Screening programs involve testing asymptomatic individuals with an accurate screening test to identify those likely to have the disease of interest and to further investigate them to confirm or exclude the disease. The aim of cancer screening is to prevent cancer deaths and improve quality of life by finding cancers early and by effectively treating them. A decision to introduce a screening program in public health services depends on the evidence that the benefits outweigh the harms of screening, disease burden, availability of suitable screening test, effective treatment, adequate resources, and efficient health services. Screening programs should achieve high participation for testing, diagnosis, and treatment to be effective and efficient.

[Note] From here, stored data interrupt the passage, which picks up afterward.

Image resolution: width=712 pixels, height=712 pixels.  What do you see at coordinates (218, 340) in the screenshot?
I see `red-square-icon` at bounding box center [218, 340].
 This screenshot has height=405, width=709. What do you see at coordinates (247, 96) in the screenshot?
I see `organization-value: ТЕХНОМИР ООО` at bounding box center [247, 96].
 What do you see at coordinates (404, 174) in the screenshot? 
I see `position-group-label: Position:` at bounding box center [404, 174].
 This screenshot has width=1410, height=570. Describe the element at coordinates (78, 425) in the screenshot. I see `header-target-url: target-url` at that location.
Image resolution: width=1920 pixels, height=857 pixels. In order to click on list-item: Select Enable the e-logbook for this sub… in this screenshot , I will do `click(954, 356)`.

To describe the current status of cancer screening programs in low- and middle-income countries (LMICs).
A review of literature and on-going cancer screening initiatives in LMICs was made to discuss cancer screening in these countries.

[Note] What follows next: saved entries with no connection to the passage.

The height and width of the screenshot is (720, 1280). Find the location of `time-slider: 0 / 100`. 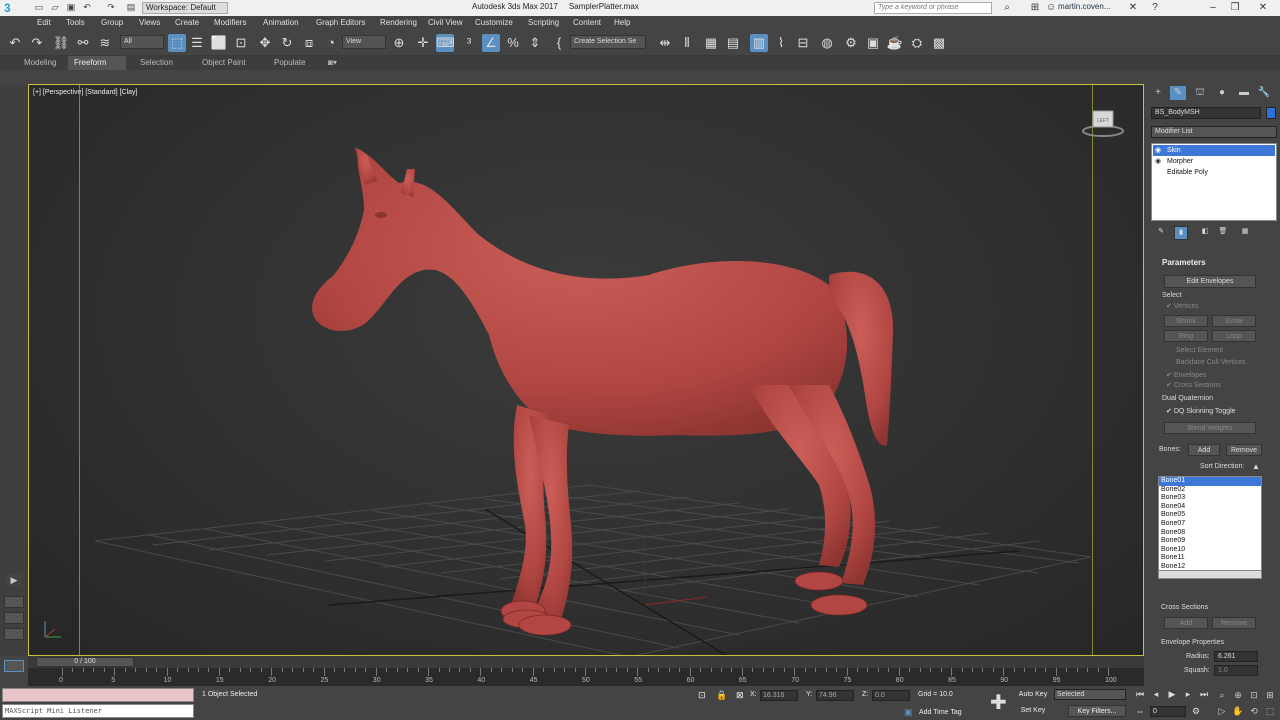

time-slider: 0 / 100 is located at coordinates (586, 662).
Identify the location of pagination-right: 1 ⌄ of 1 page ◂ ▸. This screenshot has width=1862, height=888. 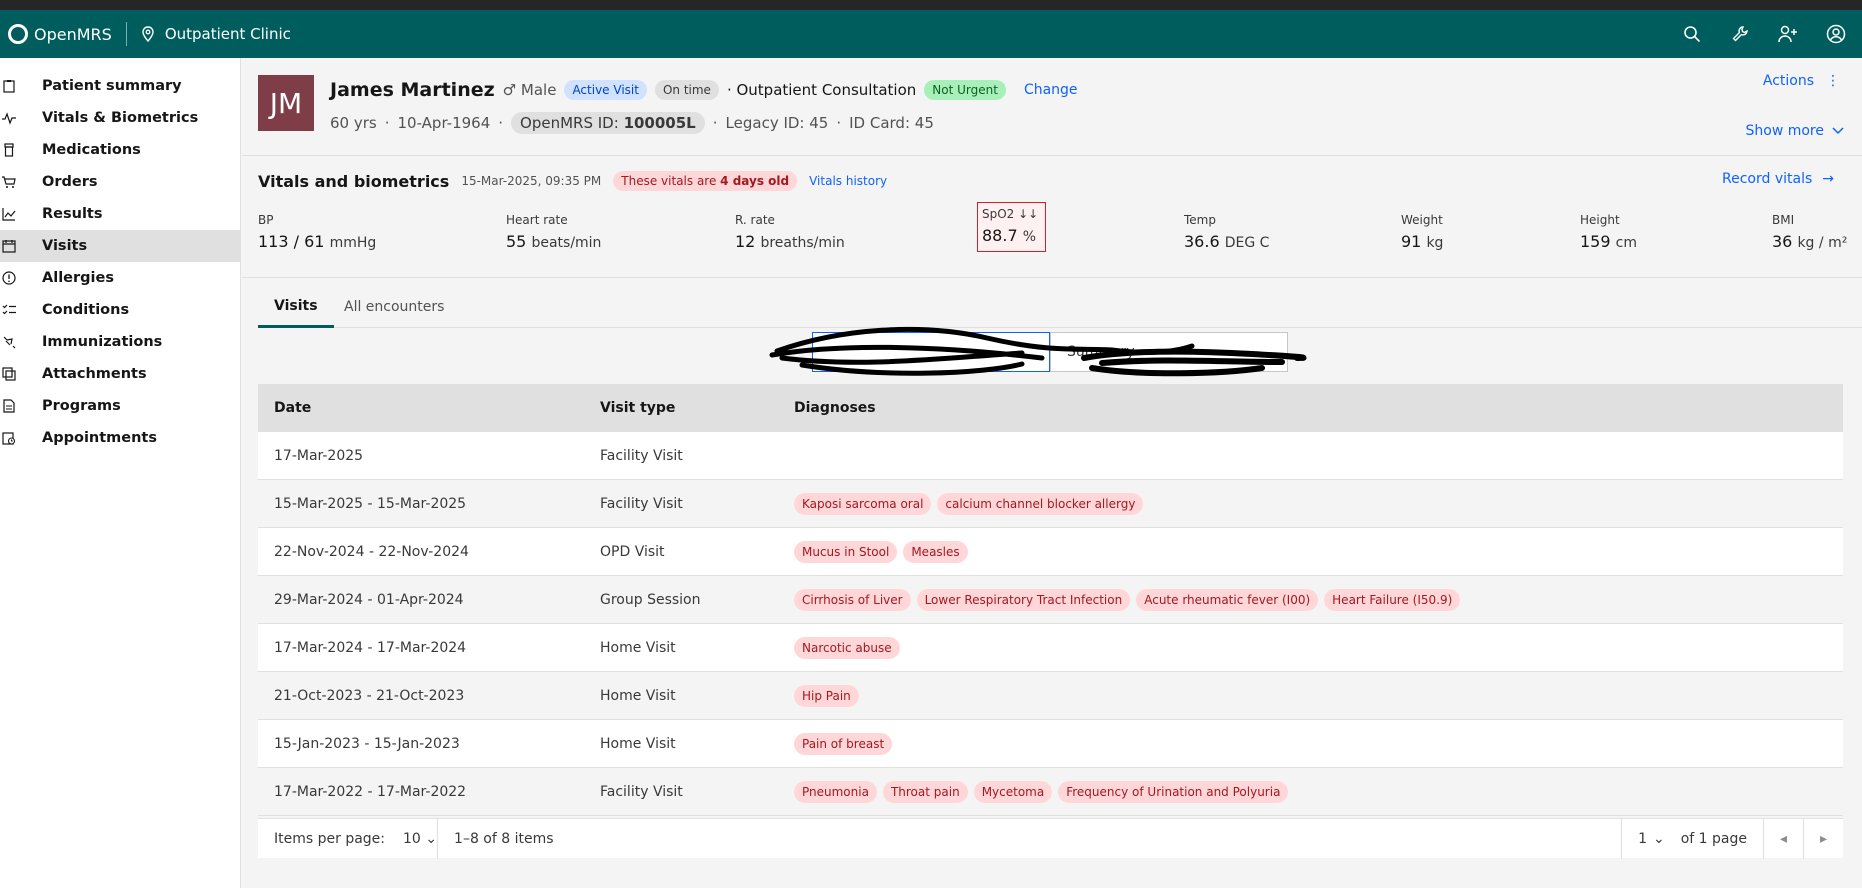
(1732, 838).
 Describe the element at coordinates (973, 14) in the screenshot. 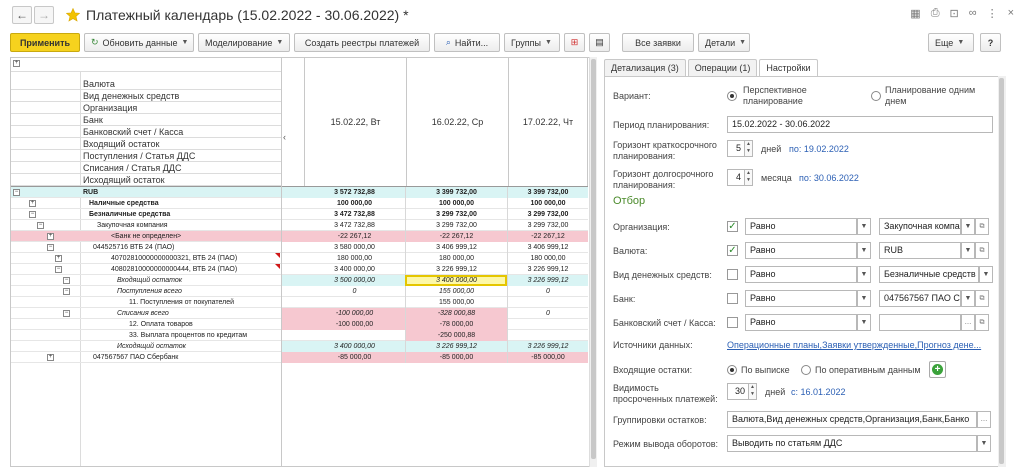

I see `link-icon: ∞` at that location.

Although population-based programs offering Papanicolaou testing every 3 to 5 years have reduced cervical cancer incidence and mortality in high-income countries, such programs have been less successful in reducing cervical cancer burden in LMICs due to poor organization, lack of coverage, and lack of quality assurance. The challenges in introducing high-quality cytology screening in LMICs have led to evaluation of alternative screening approaches such as visual inspection with acetic acid (VIA), human papillomavirus (HPV) testing-based screening, and novel paradigms such as a “single-visit screen and treat” in which treatment with cryotherapy or cold coagulation is provided to screen-positive women without clinical evidence of cancer. Both HPV testing and VIA have been found to prevent cervical neoplasia and cervical cancer deaths in clinical trials. Although mammography screening reduces breast cancer mortality, associated overdiagnosis and overtreatment and the balance between benefits and harms have received much attention in recent years. Although introduction of clinical breast examination screening in LMICs should wait for evidence from ongoing trials, improving breast awareness and access to early diagnosis and treatment in health services is a valuable breast cancer control option in LMICs. Organized colorectal cancer screening programs are still evolving and are in early stages of development in many high-income countries. To date, there is insufficient evidence to support the introduction of population-based stomach, lung, ovarian, and prostate cancer screening in public health services.
Implementation of VIA screening in several LMICs is conducive to future HPV screening programs when affordable HPV tests become widely available. Both HPV vaccination and HPV screening have a huge potential to eliminate cervical cancer in LMICs. A mammography screening program is a complex undertaking involving substantial resources and infrastructure that may not be feasible in many LMICs.